Tenía solo dos años y ya había sufrido demasiado. No alcanzó a conocer mucho. Tal vez no había salido de Calama. No supo cómo era el sonido de las olas reventando en las playas de Mejillones. No supo lo que era tenderse en la arena al sol sin tener que preocuparse por nada, solo esperando que el agua de mar refrescara sus pies. No pudo elegir si escuchar reguetón, ser rockero o amar el folclore. O todo junto. No. Probablemente recibió castigos y quizás hasta golpes, y a sus escasos 24 meses su madre había estado lejos de él, privada de libertad. Él mismo estuvo privado también de esa compañía necesaria. ¿Se habrán vulnerado sus derechos? ¿Habrá sentido dolor corporal producto de una agresión? ¿Habría sido ingeniero, enfermero, chofer o barrendero? ¿Habría hinchado por Cobreloa? ¿Por Colo Colo? ¿La U?
Injustamente perdió la posibilidad de aprender, de leer y, con la lectura, llegar a lugares imposibles, insospechados. No pudo alcanzar su máximo potencial y algunos dirán que estaba marcado con esas carencias desde antes de nacer. Y probablemente sea así. No solo fallaron sus padres, que tenían la obligación natural, moral y legal de cuidarlo, guiarlo y hacer de él un hombre de bien -cuya responsabilidad es indudable, fuera de toda discusión- sino que también sus familiares tienen una gran culpa, inexcusable, sus vecinos que afirmaron saber que era golpeado, el sistema de protección infantil, el Estado y finalmente la sociedad misma. Todos fallamos con Mateo.

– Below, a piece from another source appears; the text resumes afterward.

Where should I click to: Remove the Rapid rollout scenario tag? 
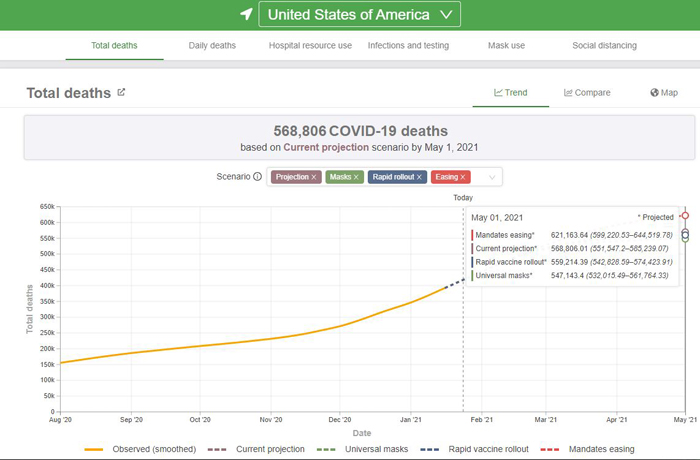[420, 177]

"Ojalá no haya más Mateo" dicen muchos hoy, generales después de las batallas. Pero lamentablemente sabemos que en Calama hay muchos Mateo, así como en Copiapó, Antofagasta, en Concepción, en La Dehesa, La Pintana y Providencia. En todo Chile hay niños y niñas que están siendo vulnerados a diario en sus derechos, que no tienen una red de protección, con padres y madres ausentes, con vecinos temerosos o pusilánimes, con un Estado que no ha hecho lo suficiente para que estos casos no se repitan.No solo Calama llora a Mateo.